PID 415790: flox activate -- sleep 1
{"Fork":{"timestamp":777771839,"parent_pid":415779,"child_pid":415790,"parent_pgid":286785}}
{"Exec":{"timestamp":777873759,"pid":415790,"ppid":415779,"pgid":415790,"cmdline":"flox activate -- sleep 1"}}
{"Exec":{"timestamp":778236771,"pid":415790,"ppid":415779,"pgid":415790,"cmdline":"flox activate -- sleep 1"}}
{"Exec":{"timestamp":821667200,"pid":415790,"ppid":415779,"pgid":415790,"cmdline":"/nix/store/lm10ywzflq9qfhr4fl0zqxrhiksf28ks-bash-5.2-p15/bin/bash /home/zmitchell/code/proctrace/.flox/run/aarch64-linux.proctrace/activate -c sleep 1"}}
{"Exec":{"timestamp":841641399,"pid":415790,"ppid":415779,"pgid":415790,"cmdline":"/bin/bash --noprofile --rcfile /home/zmitchell/code/proctrace/.flox/run/aarch64-linux.proctrace/activate.d/bash -c sleep 1"}}
{"Exec":{"timestamp":842538886,"pid":415790,"ppid":415779,"pgid":415790,"cmdline":"sleep 1"}}
{"Exit":{"timestamp":1844663774,"pid":415790,"ppid":415779,"pgid":415790}}
PID 415802: /nix/store/gbg2xq3si9vf8w9pi3lywf83bs6rz74w-flox-watchdog-1.2.3/bin/flox-watchdog --pid 415790 --logs /home/zmitchell/code/proctrace/.flox/cache/watchdog.415790.log --socket /run/user/1000/flox.5ae6e2f1.sock --hash 5ae6e2f1 --registry /home/zmitchell/.local/share/flox/env-registry.json
{"Fork":{"timestamp":821380607,"parent_pid":415790,"child_pid":415802,"parent_pgid":415779}}
{"Exec":{"timestamp":821441901,"pid":415802,"ppid":415790,"pgid":415802,"cmdline":"/nix/store/gbg2xq3si9vf8w9pi3lywf83bs6rz74w-flox-watchdog-1.2.3/bin/flox-watchdog --pid 415790 --logs /home/zmitchell/code/proctrace/.flox/cache/watchdog.415790.log --socket /run/user/1000/flox.5ae6e2f1.sock --hash 5ae6e2f1 --registry /home/zmitchell/.local/share/flox/env-registry.json"}}
{"Exit":{"timestamp":1856265364,"pid":415802,"ppid":1,"pgid":415802}}
PID 415803: /nix/store/zzmqcgd2vrql9656a2fkwk948r38mgai-coreutils-9.3/bin/dirname -- /home/zmitchell/code/proctrace/.flox/run/aarch64-linux.proctrace/activate
{"Fork":{"timestamp":824291494,"parent_pid":415790,"child_pid":415803,"parent_pgid":415779}}
{"Exec":{"timestamp":824646881,"pid":415803,"ppid":415790,"pgid":415803,"cmdline":"/nix/store/zzmqcgd2vrql9656a2fkwk948r38mgai-coreutils-9.3/bin/dirname -- /home/zmitchell/code/proctrace/.flox/run/aarch64-linux.proctrace/activate"}}
{"Exit":{"timestamp":825310528,"pid":415803,"ppid":415790,"pgid":415803}}
...

Here is an example of the Mermaid output (you may need to open in a new tab to see it better): A process trace as a Gantt chart

This output mode is arguably the most useful, but also the least ergonomic at the moment.

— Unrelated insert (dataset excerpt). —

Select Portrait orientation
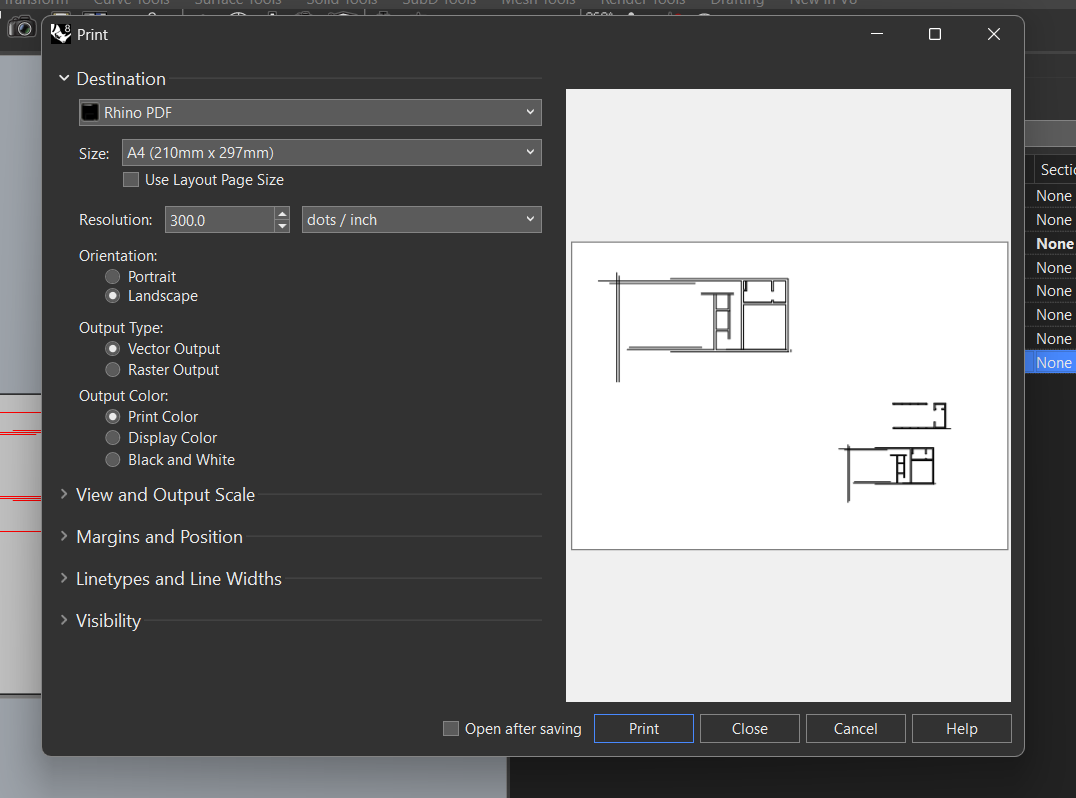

Currently proctrace will write the Gantt chart syntax to the specified output and you can either copy and paste that yourself in the Mermaid Live Editor or generate diagrams yourself via the Mermaid CLI (note that this…requires installing headless Chromium or something, I just use the live editor).

Eventually I would like to replace the Mermaid output with HTML reports similar to cargo build timings so that we have more control over the legibility of the output.